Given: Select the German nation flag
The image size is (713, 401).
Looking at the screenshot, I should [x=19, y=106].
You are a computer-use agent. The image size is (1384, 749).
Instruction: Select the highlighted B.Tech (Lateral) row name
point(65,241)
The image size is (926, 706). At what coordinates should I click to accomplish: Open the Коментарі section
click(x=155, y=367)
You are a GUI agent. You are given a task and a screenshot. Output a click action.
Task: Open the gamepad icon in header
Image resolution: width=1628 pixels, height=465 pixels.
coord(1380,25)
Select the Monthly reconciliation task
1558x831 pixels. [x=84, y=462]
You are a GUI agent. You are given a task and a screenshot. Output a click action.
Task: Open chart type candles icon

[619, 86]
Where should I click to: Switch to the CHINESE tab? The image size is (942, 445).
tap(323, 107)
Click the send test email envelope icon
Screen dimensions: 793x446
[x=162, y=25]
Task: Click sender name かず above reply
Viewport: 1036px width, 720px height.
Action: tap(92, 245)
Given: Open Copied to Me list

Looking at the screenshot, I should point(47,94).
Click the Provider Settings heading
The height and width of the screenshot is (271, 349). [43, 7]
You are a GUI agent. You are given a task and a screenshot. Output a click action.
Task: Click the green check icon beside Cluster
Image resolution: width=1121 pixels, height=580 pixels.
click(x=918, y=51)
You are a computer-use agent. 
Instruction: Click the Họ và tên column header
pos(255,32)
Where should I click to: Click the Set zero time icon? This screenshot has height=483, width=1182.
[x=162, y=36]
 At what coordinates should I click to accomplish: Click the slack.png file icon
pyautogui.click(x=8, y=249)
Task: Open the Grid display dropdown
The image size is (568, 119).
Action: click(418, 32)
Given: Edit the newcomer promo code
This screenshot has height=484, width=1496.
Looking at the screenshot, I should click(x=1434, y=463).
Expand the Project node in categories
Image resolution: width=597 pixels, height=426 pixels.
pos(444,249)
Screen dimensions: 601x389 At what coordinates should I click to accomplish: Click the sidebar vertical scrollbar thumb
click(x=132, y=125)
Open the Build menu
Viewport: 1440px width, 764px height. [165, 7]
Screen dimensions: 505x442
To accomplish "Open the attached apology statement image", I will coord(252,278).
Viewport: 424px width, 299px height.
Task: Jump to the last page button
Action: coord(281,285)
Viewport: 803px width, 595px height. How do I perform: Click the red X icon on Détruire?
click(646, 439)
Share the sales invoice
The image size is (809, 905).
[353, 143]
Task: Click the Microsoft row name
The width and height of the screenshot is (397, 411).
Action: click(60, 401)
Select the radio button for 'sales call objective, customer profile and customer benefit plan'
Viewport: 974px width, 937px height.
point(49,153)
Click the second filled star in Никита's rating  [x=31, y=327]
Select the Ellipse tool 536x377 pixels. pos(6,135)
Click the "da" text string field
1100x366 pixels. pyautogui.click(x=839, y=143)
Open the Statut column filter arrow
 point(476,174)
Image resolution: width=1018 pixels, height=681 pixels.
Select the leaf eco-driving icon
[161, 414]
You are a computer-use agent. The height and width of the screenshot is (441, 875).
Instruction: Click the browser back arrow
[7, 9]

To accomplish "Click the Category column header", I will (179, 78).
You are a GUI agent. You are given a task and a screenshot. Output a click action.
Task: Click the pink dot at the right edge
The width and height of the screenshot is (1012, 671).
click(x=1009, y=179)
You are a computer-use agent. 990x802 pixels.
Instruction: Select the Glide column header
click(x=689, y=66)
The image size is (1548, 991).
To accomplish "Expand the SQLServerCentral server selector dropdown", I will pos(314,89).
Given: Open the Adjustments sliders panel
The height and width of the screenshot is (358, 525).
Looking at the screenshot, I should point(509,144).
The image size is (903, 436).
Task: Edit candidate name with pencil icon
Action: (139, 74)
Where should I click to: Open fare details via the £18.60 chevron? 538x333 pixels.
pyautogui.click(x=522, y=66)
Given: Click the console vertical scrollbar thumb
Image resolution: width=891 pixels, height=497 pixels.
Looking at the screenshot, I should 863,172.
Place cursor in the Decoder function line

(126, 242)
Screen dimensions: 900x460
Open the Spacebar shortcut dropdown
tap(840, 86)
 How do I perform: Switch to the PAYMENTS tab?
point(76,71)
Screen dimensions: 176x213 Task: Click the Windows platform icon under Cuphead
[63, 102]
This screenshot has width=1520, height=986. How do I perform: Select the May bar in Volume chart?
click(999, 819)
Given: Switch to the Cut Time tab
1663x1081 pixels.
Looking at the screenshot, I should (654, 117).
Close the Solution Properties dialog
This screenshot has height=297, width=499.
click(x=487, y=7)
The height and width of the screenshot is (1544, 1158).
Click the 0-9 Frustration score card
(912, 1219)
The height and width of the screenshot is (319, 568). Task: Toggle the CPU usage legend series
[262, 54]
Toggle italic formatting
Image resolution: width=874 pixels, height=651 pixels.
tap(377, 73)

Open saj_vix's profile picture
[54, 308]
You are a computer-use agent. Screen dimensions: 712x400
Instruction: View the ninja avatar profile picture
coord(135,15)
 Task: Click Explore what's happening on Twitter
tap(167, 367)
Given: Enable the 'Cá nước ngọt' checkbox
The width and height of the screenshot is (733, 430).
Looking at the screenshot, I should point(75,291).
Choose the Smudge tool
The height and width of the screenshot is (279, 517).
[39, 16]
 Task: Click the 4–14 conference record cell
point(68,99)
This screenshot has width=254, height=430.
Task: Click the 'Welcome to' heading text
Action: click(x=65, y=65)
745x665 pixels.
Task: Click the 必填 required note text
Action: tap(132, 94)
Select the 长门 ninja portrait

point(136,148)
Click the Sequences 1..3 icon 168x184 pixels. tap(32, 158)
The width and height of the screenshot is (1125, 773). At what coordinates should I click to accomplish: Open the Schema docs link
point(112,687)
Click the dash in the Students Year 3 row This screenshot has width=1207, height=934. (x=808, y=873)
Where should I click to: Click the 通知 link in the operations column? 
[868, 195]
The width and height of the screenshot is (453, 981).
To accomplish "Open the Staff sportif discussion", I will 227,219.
==================================================
▸ Goal:
Convert every line of the records above into a Markdown table with the columns Row and Line, numbering rows consecutively and omitting blank lines.

▸ Final result:
| Row | Line |
|---|---|
| 1 | Given: Select the German nation flag |
| 2 | The image size is (713, 401). |
| 3 | Looking at the screenshot, I should [x=19, y=106]. |
| 4 | You are a computer-use agent. The image size is (1384, 749). |
| 5 | Instruction: Select the highlighted B.Tech (Lateral) row name |
| 6 | point(65,241) |
| 7 | The image size is (926, 706). At what coordinates should I click to accomplish: Open the Коментарі section |
| 8 | click(x=155, y=367) |
| 9 | You are a GUI agent. You are given a task and a screenshot. Output a click action. |
| 10 | Task: Open the gamepad icon in header |
| 11 | Image resolution: width=1628 pixels, height=465 pixels. |
| 12 | coord(1380,25) |
| 13 | Select the Monthly reconciliation task |
| 14 | 1558x831 pixels. [x=84, y=462] |
| 15 | You are a GUI agent. You are given a task and a screenshot. Output a click action. |
| 16 | Task: Open chart type candles icon |
| 17 | [619, 86] |
| 18 | Where should I click to: Switch to the CHINESE tab? The image size is (942, 445). |
| 19 | tap(323, 107) |
| 20 | Click the send test email envelope icon |
| 21 | Screen dimensions: 793x446 |
| 22 | [x=162, y=25] |
| 23 | Task: Click sender name かず above reply |
| 24 | Viewport: 1036px width, 720px height. |
| 25 | Action: tap(92, 245) |
| 26 | Given: Open Copied to Me list |
| 27 | Looking at the screenshot, I should point(47,94). |
| 28 | Click the Provider Settings heading |
| 29 | The height and width of the screenshot is (271, 349). [43, 7] |
| 30 | You are a GUI agent. You are given a task and a screenshot. Output a click action. |
| 31 | Task: Click the green check icon beside Cluster |
| 32 | Image resolution: width=1121 pixels, height=580 pixels. |
| 33 | click(x=918, y=51) |
| 34 | You are a computer-use agent.  |
| 35 | Instruction: Click the Họ và tên column header |
| 36 | pos(255,32) |
| 37 | Where should I click to: Click the Set zero time icon? This screenshot has height=483, width=1182. |
| 38 | [x=162, y=36] |
| 39 |  At what coordinates should I click to accomplish: Click the slack.png file icon |
| 40 | pyautogui.click(x=8, y=249) |
| 41 | Task: Open the Grid display dropdown |
| 42 | The image size is (568, 119). |
| 43 | Action: click(418, 32) |
| 44 | Given: Edit the newcomer promo code |
| 45 | This screenshot has height=484, width=1496. |
| 46 | Looking at the screenshot, I should click(x=1434, y=463). |
| 47 | Expand the Project node in categories |
| 48 | Image resolution: width=597 pixels, height=426 pixels. |
| 49 | pos(444,249) |
| 50 | Screen dimensions: 601x389 At what coordinates should I click to accomplish: Click the sidebar vertical scrollbar thumb |
| 51 | click(x=132, y=125) |
| 52 | Open the Build menu |
| 53 | Viewport: 1440px width, 764px height. [165, 7] |
| 54 | Screen dimensions: 505x442 |
| 55 | To accomplish "Open the attached apology statement image", I will coord(252,278). |
| 56 | Viewport: 424px width, 299px height. |
| 57 | Task: Jump to the last page button |
| 58 | Action: coord(281,285) |
| 59 | Viewport: 803px width, 595px height. How do I perform: Click the red X icon on Détruire? |
| 60 | click(646, 439) |
| 61 | Share the sales invoice |
| 62 | The image size is (809, 905). |
| 63 | [353, 143] |
| 64 | Task: Click the Microsoft row name |
| 65 | The width and height of the screenshot is (397, 411). |
| 66 | Action: click(60, 401) |
| 67 | Select the radio button for 'sales call objective, customer profile and customer benefit plan' |
| 68 | Viewport: 974px width, 937px height. |
| 69 | point(49,153) |
| 70 | Click the second filled star in Никита's rating  [x=31, y=327] |
| 71 | Select the Ellipse tool 536x377 pixels. pos(6,135) |
| 72 | Click the "da" text string field |
| 73 | 1100x366 pixels. pyautogui.click(x=839, y=143) |
| 74 | Open the Statut column filter arrow |
| 75 |  point(476,174) |
| 76 | Image resolution: width=1018 pixels, height=681 pixels. |
| 77 | Select the leaf eco-driving icon |
| 78 | [161, 414] |
| 79 | You are a computer-use agent. The height and width of the screenshot is (441, 875). |
| 80 | Instruction: Click the browser back arrow |
| 81 | [7, 9] |
| 82 | To accomplish "Click the Category column header", I will (179, 78). |
| 83 | You are a GUI agent. You are given a task and a screenshot. Output a click action. |
| 84 | Task: Click the pink dot at the right edge |
| 85 | The width and height of the screenshot is (1012, 671). |
| 86 | click(x=1009, y=179) |
| 87 | You are a computer-use agent. 990x802 pixels. |
| 88 | Instruction: Select the Glide column header |
| 89 | click(x=689, y=66) |
| 90 | The image size is (1548, 991). |
| 91 | To accomplish "Expand the SQLServerCentral server selector dropdown", I will pos(314,89). |
| 92 | Given: Open the Adjustments sliders panel |
| 93 | The height and width of the screenshot is (358, 525). |
| 94 | Looking at the screenshot, I should point(509,144). |
| 95 | The image size is (903, 436). |
| 96 | Task: Edit candidate name with pencil icon |
| 97 | Action: (139, 74) |
| 98 | Where should I click to: Open fare details via the £18.60 chevron? 538x333 pixels. |
| 99 | pyautogui.click(x=522, y=66) |
| 100 | Given: Click the console vertical scrollbar thumb |
| 101 | Image resolution: width=891 pixels, height=497 pixels. |
| 102 | Looking at the screenshot, I should 863,172. |
| 103 | Place cursor in the Decoder function line |
| 104 | (126, 242) |
| 105 | Screen dimensions: 900x460 |
| 106 | Open the Spacebar shortcut dropdown |
| 107 | tap(840, 86) |
| 108 |  How do I perform: Switch to the PAYMENTS tab? |
| 109 | point(76,71) |
| 110 | Screen dimensions: 176x213 Task: Click the Windows platform icon under Cuphead |
| 111 | [63, 102] |
| 112 | This screenshot has width=1520, height=986. How do I perform: Select the May bar in Volume chart? |
| 113 | click(999, 819) |
| 114 | Given: Switch to the Cut Time tab |
| 115 | 1663x1081 pixels. |
| 116 | Looking at the screenshot, I should (654, 117). |
| 117 | Close the Solution Properties dialog |
| 118 | This screenshot has height=297, width=499. |
| 119 | click(x=487, y=7) |
| 120 | The height and width of the screenshot is (1544, 1158). |
| 121 | Click the 0-9 Frustration score card |
| 122 | (912, 1219) |
| 123 | The height and width of the screenshot is (319, 568). Task: Toggle the CPU usage legend series |
| 124 | [262, 54] |
| 125 | Toggle italic formatting |
| 126 | Image resolution: width=874 pixels, height=651 pixels. |
| 127 | tap(377, 73) |
| 128 | Open saj_vix's profile picture |
| 129 | [54, 308] |
| 130 | You are a computer-use agent. Screen dimensions: 712x400 |
| 131 | Instruction: View the ninja avatar profile picture |
| 132 | coord(135,15) |
| 133 |  Task: Click Explore what's happening on Twitter |
| 134 | tap(167, 367) |
| 135 | Given: Enable the 'Cá nước ngọt' checkbox |
| 136 | The width and height of the screenshot is (733, 430). |
| 137 | Looking at the screenshot, I should point(75,291). |
| 138 | Choose the Smudge tool |
| 139 | The height and width of the screenshot is (279, 517). |
| 140 | [39, 16] |
| 141 |  Task: Click the 4–14 conference record cell |
| 142 | point(68,99) |
| 143 | This screenshot has width=254, height=430. |
| 144 | Task: Click the 'Welcome to' heading text |
| 145 | Action: click(x=65, y=65) |
| 146 | 745x665 pixels. |
| 147 | Task: Click the 必填 required note text |
| 148 | Action: tap(132, 94) |
| 149 | Select the 长门 ninja portrait |
| 150 | point(136,148) |
| 151 | Click the Sequences 1..3 icon 168x184 pixels. tap(32, 158) |
| 152 | The width and height of the screenshot is (1125, 773). At what coordinates should I click to accomplish: Open the Schema docs link |
| 153 | point(112,687) |
| 154 | Click the dash in the Students Year 3 row This screenshot has width=1207, height=934. (x=808, y=873) |
| 155 | Where should I click to: Click the 通知 link in the operations column?  |
| 156 | [868, 195] |
| 157 | The width and height of the screenshot is (453, 981). |
| 158 | To accomplish "Open the Staff sportif discussion", I will 227,219. |